* AIM
Copy the following rows word for word, keeping every line as it appears.
== SUPPLIED RECORDS
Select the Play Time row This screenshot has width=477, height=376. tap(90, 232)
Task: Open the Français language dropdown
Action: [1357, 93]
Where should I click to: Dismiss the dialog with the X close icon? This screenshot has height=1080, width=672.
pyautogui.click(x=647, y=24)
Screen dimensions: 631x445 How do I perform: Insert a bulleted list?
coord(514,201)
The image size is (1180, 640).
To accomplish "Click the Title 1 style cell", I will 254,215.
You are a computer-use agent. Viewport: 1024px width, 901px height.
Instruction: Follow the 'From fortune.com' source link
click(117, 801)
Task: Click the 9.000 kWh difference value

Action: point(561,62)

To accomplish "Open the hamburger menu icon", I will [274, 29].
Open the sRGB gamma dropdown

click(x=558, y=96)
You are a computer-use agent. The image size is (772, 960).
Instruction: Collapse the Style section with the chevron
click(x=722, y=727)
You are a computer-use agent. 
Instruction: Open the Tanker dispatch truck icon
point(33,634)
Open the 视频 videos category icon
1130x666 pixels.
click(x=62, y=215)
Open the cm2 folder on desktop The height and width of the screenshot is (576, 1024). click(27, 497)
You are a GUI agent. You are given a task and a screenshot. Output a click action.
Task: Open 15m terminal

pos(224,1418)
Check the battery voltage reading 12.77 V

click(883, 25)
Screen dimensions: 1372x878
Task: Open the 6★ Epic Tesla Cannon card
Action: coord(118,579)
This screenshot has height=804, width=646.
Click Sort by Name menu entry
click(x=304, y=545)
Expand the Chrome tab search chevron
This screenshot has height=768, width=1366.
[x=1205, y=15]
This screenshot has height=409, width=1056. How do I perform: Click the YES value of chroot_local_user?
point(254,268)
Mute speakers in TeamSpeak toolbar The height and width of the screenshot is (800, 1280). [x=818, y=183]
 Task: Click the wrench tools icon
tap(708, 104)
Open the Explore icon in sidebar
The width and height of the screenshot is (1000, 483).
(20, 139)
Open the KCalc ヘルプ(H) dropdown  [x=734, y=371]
====
* ANSWER TO THE PROBLEM
Select the Play Time row This screenshot has width=477, height=376. tap(90, 232)
Task: Open the Français language dropdown
Action: [1357, 93]
Where should I click to: Dismiss the dialog with the X close icon? This screenshot has height=1080, width=672.
pyautogui.click(x=647, y=24)
Screen dimensions: 631x445 How do I perform: Insert a bulleted list?
coord(514,201)
The image size is (1180, 640).
To accomplish "Click the Title 1 style cell", I will 254,215.
You are a computer-use agent. Viewport: 1024px width, 901px height.
Instruction: Follow the 'From fortune.com' source link
click(117, 801)
Task: Click the 9.000 kWh difference value

Action: point(561,62)

To accomplish "Open the hamburger menu icon", I will [274, 29].
Open the sRGB gamma dropdown

click(x=558, y=96)
You are a computer-use agent. The image size is (772, 960).
Instruction: Collapse the Style section with the chevron
click(x=722, y=727)
You are a computer-use agent. 
Instruction: Open the Tanker dispatch truck icon
point(33,634)
Open the 视频 videos category icon
1130x666 pixels.
click(x=62, y=215)
Open the cm2 folder on desktop The height and width of the screenshot is (576, 1024). click(27, 497)
You are a GUI agent. You are given a task and a screenshot. Output a click action.
Task: Open 15m terminal

pos(224,1418)
Check the battery voltage reading 12.77 V

click(883, 25)
Screen dimensions: 1372x878
Task: Open the 6★ Epic Tesla Cannon card
Action: coord(118,579)
This screenshot has height=804, width=646.
Click Sort by Name menu entry
click(x=304, y=545)
Expand the Chrome tab search chevron
This screenshot has height=768, width=1366.
[x=1205, y=15]
This screenshot has height=409, width=1056. How do I perform: Click the YES value of chroot_local_user?
point(254,268)
Mute speakers in TeamSpeak toolbar The height and width of the screenshot is (800, 1280). [x=818, y=183]
 Task: Click the wrench tools icon
tap(708, 104)
Open the Explore icon in sidebar
The width and height of the screenshot is (1000, 483).
(20, 139)
Open the KCalc ヘルプ(H) dropdown  [x=734, y=371]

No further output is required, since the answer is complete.